Pour Elise, la prépa donne la chance de rencontrer des personnes très intéressantes, d’autant plus qu’on pourra travailler en groupe. On y acquiert une culture riche. La prépa est un atout non négligeable sur un CV, elle permet d’accéder aux grandes écoles, et surtout « de se dépasser et d'être fier de soi à la fin. » C’est un très bon entraînement pour tout ce qui peut nous attendre : charge de travail, oral, regard et jugement des professeurs, échec, système classe.
Cependant, « la prépa reste un peu élitiste, les professeurs sont détournés de la réalité de l'étudiant, et certains élèves sont préférés à d’autres ».  

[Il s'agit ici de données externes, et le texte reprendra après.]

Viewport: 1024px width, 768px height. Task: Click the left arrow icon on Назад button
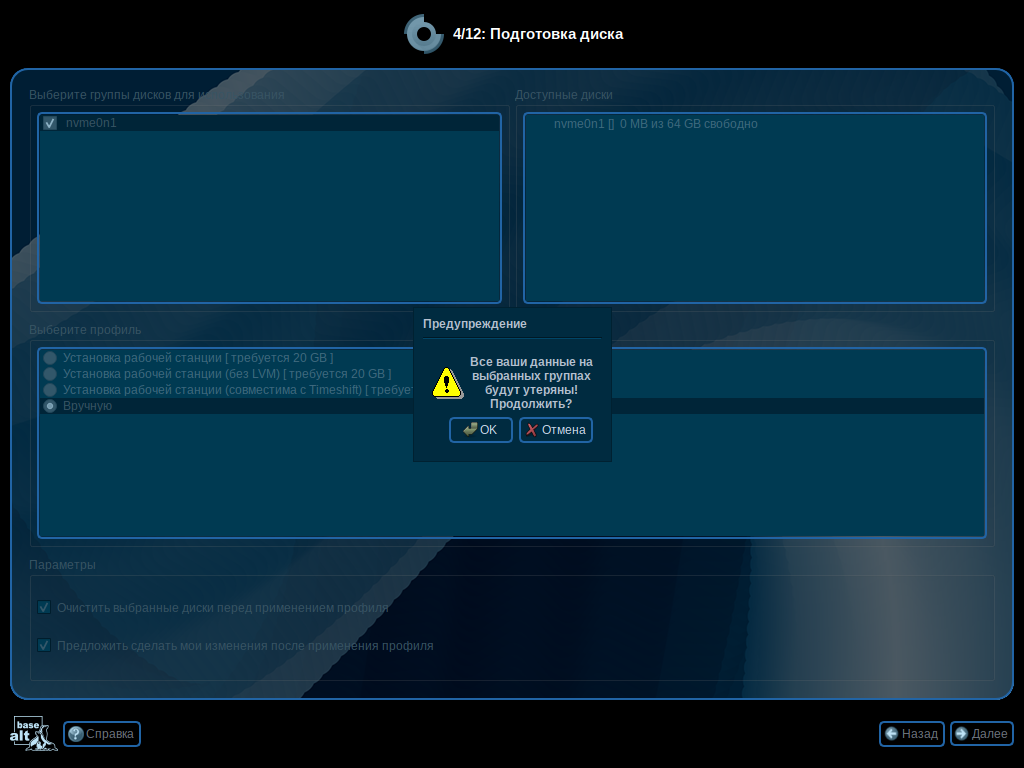pos(890,733)
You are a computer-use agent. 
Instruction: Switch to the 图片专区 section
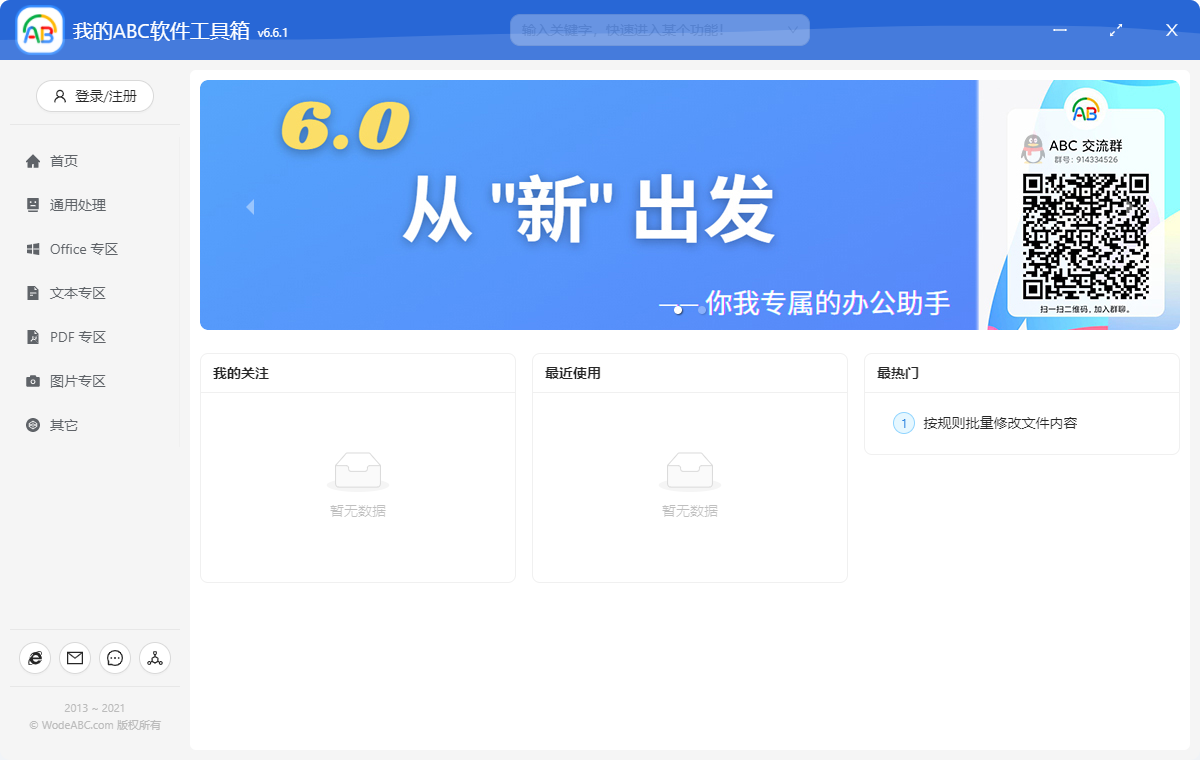click(x=34, y=380)
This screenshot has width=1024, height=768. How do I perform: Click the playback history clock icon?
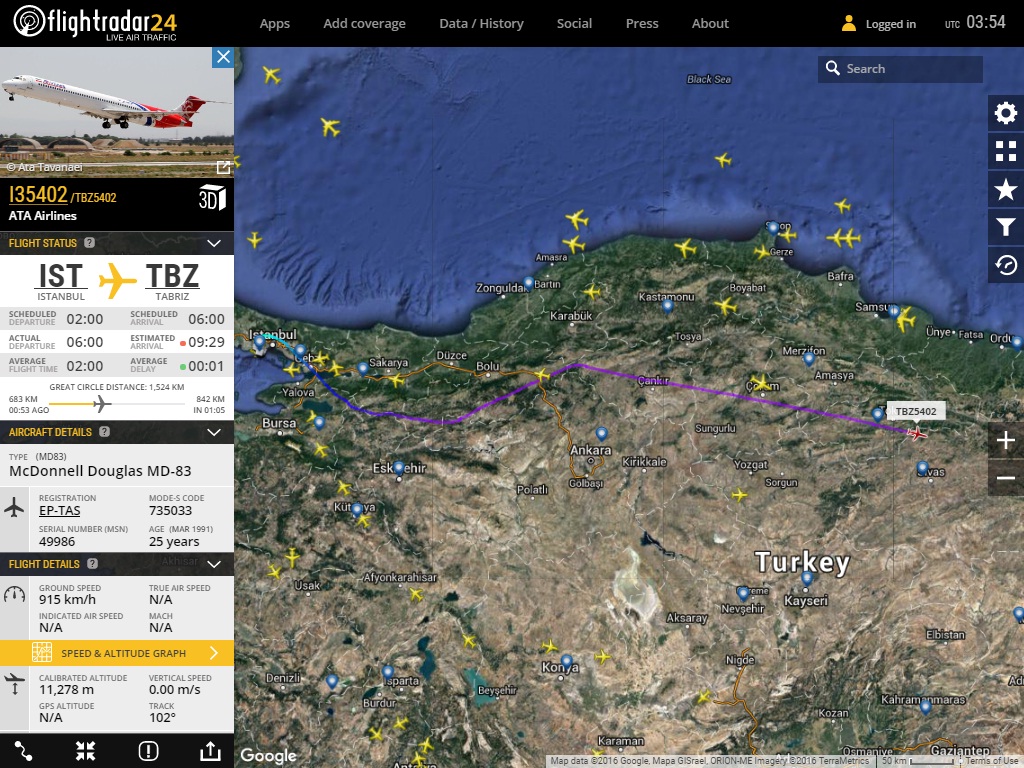pyautogui.click(x=1006, y=265)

En ce qui concerne le stress, il est pour Elise différent selon les matières, mais souvent bénéfique. Même si ça n’a pas toujours été facile, il n’a jamais été question de « souffrance psychologique » (le genre d’expression que l’on retrouve dans des articles du Monde).


Roman, en Maths Sup :

Le meilleur côté de cette formation est pour Roman l'apport de vraies méthodes de travail : « on apprend à travailler efficacement, notamment en jugeant de l'essentiel, voire à apprécier les fruits d'un travail effectué dans une forme d'austérité ».
La prépa permet de s'enrichir sur le plan relationnel puisque tout le monde partage non seulement cette situation, mais aussi des points communs. Si Roman juge son lycée « un peu sectaire », il remarque tout de même une bonne cohésion à travers les jeux organisés entre les classes.
Mais il tient à nuancer : « Une certaine souffrance reste présente, puisque tout cela passe par une remise en question permanente qui engendre de longues périodes de doute ».


Marie, en khâgne :

« En prépa, on apprend des tas de choses. Passionnantes, parfois moins, mais avec le recul on se dit que c’est incroyable, tout ce qu’on a pu ingurgiter comme connaissances. Cela permet d’acquérir un esprit ouvert. On nous apprend tellement bien que je peux même vous parler de nombreux classiques de la littérature française sans les avoir lus ! »
On rencontre des gens qui ont les mêmes intérêts que nous, et les profs sont globalement bons. Les relations avec eux sont parfois très enrichissantes. L’entraînement à la dissertation permet également d’avoir une certaine capacité d’analyse et de sens critique, et on est fier lorsqu’on réussit.
Cependant, la prépa prend énormément de temps : « c’est une sorte de bulle où l’on travaille, travaille et travaille même si évidemment on peut avoir quelques moments de détente. Ce que je vais dire ne s’applique à divers degrés, mais la prépa fait perdre confiance en soi (à moins d’être un ovni/génie) lorsque l’on a une mauvaise note ou autre. Le problème c’est que cela peut s’étendre à des domaines hors-prépa si l’on est un peu fragile.»
Marie souligne également que même si on nous parle de l’ENS comme du Saint Graal, peu de choses nous sont dites à propos de notre avenir. « On nous fait vaguement miroiter les grandes écoles qui nous sont accessibles par la Banque d’Epreuves Littéraires, mais qui sont en réalité réservées aux admissibles (qui sont majoritairement des khûbes) et aux très bons sous-admissibles, alors que trois-quarts de la prépa se retrouvera en fac ! »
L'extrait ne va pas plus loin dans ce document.